I profitti naturalmente sono enormi. Ma l’eccessivo aumento dei prezzi delle derrate alimentari provoca delle impennate inflattive sui prezzi del cibo con effetti devastanti soprattutto nei Paesi più poveri del Sud del mondo. Di conseguenza, milioni di famiglie, che solitamente impegnano per l’alimentazione il 75% del loro bilancio, diventano incapaci di provvedere al loro minimo sostentamento, dando luogo, a volte, alle rivolte del pane. Si ricordi che tra le cause delle primavere arabe vi è stato anche l’aumento dei prezzi del cibo provocato dalla speculazione. Quando poi i prezzi scendono in modo altrettanto repentino, molti piccoli coltivatori, soprattutto dei Paesi emergenti, vengono messi fuori gioco, incapaci di reggere una volatilità così grande che si trasferisce velocemente dai mercati finanziari globali anche a quelli dei beni reali a livello locale.
E’ una aberrante deformazione dell’economia e della vita dei popoli. Le voci che si levano contro sono troppo poche. Solo papa Francesco non si stanca di ripetere, come ha fatto di fronte alla FAO, che <<è doloroso constatare che la lotta contro la fame e la denutrizione viene ostacolata dalla “priorità del mercato”, e dalla “preminenza del guadagno”, che hanno ridotto il cibo a una merce qualsiasi, soggetta a speculazione, anche finanziaria>>.

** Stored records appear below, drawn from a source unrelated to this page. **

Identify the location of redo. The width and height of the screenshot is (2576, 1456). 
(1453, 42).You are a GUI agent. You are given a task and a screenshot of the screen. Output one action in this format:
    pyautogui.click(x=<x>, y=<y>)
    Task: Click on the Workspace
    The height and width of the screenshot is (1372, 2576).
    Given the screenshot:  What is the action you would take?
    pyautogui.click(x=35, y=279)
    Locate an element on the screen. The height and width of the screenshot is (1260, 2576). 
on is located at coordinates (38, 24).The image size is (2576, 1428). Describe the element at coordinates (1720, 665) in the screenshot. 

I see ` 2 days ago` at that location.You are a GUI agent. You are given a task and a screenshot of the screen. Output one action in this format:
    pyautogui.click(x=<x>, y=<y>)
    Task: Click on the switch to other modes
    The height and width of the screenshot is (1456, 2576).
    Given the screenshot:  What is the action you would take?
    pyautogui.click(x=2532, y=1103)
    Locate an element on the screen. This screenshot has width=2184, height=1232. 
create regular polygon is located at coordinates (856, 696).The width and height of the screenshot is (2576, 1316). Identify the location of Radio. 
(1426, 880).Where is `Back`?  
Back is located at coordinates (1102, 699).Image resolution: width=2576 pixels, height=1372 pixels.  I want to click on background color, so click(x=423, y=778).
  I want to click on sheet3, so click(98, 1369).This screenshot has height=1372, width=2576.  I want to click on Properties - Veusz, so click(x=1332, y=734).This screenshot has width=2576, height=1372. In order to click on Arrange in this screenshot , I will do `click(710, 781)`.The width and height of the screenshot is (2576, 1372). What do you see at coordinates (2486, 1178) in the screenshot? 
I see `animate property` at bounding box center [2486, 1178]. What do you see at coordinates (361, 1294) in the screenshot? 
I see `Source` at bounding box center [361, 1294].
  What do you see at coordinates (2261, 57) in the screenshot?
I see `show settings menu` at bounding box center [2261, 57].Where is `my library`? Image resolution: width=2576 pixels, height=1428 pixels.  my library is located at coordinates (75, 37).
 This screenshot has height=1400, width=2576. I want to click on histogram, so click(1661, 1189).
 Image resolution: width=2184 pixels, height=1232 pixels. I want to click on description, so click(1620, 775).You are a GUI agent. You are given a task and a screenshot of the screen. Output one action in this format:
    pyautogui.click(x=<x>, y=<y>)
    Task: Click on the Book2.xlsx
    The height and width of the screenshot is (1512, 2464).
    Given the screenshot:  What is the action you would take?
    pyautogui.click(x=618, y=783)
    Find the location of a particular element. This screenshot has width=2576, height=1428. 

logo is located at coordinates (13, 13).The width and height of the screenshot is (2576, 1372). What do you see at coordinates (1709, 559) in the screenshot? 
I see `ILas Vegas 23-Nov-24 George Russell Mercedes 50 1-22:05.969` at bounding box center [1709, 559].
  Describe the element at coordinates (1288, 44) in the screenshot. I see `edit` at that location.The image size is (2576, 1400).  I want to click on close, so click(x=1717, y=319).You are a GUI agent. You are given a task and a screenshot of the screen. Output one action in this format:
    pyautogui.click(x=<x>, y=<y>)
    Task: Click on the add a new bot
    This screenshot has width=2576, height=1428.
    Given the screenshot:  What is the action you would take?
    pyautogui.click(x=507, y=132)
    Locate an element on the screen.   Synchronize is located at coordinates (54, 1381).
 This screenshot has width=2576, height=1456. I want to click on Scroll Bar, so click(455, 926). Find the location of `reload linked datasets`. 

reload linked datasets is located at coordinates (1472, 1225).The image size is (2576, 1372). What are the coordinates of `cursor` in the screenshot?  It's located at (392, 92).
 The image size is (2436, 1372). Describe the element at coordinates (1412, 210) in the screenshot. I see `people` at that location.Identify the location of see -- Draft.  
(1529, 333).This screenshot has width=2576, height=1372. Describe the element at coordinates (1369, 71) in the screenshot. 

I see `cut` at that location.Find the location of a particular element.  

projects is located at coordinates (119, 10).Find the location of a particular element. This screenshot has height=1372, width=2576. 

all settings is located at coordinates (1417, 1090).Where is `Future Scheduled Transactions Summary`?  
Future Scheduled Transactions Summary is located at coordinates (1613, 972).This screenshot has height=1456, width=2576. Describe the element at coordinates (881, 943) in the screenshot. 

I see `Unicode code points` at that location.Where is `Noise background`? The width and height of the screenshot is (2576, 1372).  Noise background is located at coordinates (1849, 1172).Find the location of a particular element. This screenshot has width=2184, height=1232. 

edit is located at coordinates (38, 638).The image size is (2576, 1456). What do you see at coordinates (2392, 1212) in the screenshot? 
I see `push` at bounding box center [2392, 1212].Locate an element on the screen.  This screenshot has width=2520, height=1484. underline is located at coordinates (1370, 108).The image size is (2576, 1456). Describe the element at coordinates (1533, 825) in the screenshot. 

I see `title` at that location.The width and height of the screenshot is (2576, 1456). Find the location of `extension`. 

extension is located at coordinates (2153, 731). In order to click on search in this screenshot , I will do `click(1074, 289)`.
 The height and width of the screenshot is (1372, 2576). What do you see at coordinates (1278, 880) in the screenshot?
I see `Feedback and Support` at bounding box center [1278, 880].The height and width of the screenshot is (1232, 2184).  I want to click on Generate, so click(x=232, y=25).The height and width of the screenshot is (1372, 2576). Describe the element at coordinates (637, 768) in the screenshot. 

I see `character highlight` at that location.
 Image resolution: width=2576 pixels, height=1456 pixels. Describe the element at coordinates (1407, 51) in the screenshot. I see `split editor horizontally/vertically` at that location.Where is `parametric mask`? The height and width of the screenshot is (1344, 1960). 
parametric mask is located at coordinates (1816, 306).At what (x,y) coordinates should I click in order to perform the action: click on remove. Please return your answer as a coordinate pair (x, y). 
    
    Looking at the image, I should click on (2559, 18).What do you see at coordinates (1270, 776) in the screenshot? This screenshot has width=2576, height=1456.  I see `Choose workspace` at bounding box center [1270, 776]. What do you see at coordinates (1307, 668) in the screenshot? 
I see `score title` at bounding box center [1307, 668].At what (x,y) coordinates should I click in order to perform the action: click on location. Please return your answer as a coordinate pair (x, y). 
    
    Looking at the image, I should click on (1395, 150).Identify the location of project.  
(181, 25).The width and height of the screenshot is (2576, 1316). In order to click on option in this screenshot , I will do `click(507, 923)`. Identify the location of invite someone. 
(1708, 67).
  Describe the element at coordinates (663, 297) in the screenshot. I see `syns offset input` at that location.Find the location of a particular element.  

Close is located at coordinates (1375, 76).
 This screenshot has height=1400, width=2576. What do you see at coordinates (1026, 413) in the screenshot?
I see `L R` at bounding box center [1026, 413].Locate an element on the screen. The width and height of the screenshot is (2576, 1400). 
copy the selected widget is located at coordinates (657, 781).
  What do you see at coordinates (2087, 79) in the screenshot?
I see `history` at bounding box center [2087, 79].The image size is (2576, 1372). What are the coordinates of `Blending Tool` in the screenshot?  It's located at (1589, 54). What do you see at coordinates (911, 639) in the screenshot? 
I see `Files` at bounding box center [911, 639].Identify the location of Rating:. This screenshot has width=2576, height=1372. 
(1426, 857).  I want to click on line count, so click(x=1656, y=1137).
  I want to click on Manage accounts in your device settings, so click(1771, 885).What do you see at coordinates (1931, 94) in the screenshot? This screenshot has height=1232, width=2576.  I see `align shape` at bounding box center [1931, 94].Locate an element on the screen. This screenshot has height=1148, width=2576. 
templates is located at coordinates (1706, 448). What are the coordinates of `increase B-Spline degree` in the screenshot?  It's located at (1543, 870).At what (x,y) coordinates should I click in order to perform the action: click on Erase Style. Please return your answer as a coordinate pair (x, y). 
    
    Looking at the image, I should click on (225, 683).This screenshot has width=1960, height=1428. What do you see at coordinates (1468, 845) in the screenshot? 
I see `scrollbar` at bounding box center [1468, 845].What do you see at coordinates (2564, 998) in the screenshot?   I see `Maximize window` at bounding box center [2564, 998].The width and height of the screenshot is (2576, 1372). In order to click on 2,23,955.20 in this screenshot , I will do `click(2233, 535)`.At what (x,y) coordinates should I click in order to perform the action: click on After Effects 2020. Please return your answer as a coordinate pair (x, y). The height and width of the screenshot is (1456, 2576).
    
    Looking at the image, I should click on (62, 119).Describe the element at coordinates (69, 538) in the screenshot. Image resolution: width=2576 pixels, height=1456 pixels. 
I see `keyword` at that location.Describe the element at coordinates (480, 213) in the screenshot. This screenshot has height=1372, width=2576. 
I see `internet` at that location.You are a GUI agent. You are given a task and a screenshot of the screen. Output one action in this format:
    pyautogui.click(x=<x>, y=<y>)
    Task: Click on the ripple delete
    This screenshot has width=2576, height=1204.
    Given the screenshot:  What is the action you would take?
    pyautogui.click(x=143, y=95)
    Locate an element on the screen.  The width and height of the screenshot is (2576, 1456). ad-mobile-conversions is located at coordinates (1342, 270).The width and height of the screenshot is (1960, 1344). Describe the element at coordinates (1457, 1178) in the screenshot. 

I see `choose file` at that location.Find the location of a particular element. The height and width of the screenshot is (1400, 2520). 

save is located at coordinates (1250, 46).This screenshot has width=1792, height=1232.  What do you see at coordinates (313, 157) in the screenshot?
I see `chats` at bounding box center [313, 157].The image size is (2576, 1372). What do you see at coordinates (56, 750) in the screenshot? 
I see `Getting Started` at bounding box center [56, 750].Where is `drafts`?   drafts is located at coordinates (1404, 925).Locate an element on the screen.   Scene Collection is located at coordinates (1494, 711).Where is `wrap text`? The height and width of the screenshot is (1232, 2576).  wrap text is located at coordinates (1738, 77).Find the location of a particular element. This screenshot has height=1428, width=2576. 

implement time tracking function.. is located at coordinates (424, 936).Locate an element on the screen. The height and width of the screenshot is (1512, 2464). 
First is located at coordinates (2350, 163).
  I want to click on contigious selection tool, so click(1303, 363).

Viviamo il paradosso dell’abbondanza: ci sarebbe cibo per tutti, ma molti non lo possono avere, nemmeno per sopravvivere. In un mondo di crescenti conflitti, non solo politici e religiosi, perché non organizzare all’Expo un incontro su questi temi, con rappresentati della cosiddetta “finanza islamica” che da sempre è schierata contro la speculazione sul cibo e sulle derrate alimentari? Sarebbe un contributo importante per dare concretezza ad idee largamente condivise sul piano teorico, ma, purtroppo, non facilmente attuabili rispetto alle perverse logiche della pura speculazione e del dio danaro.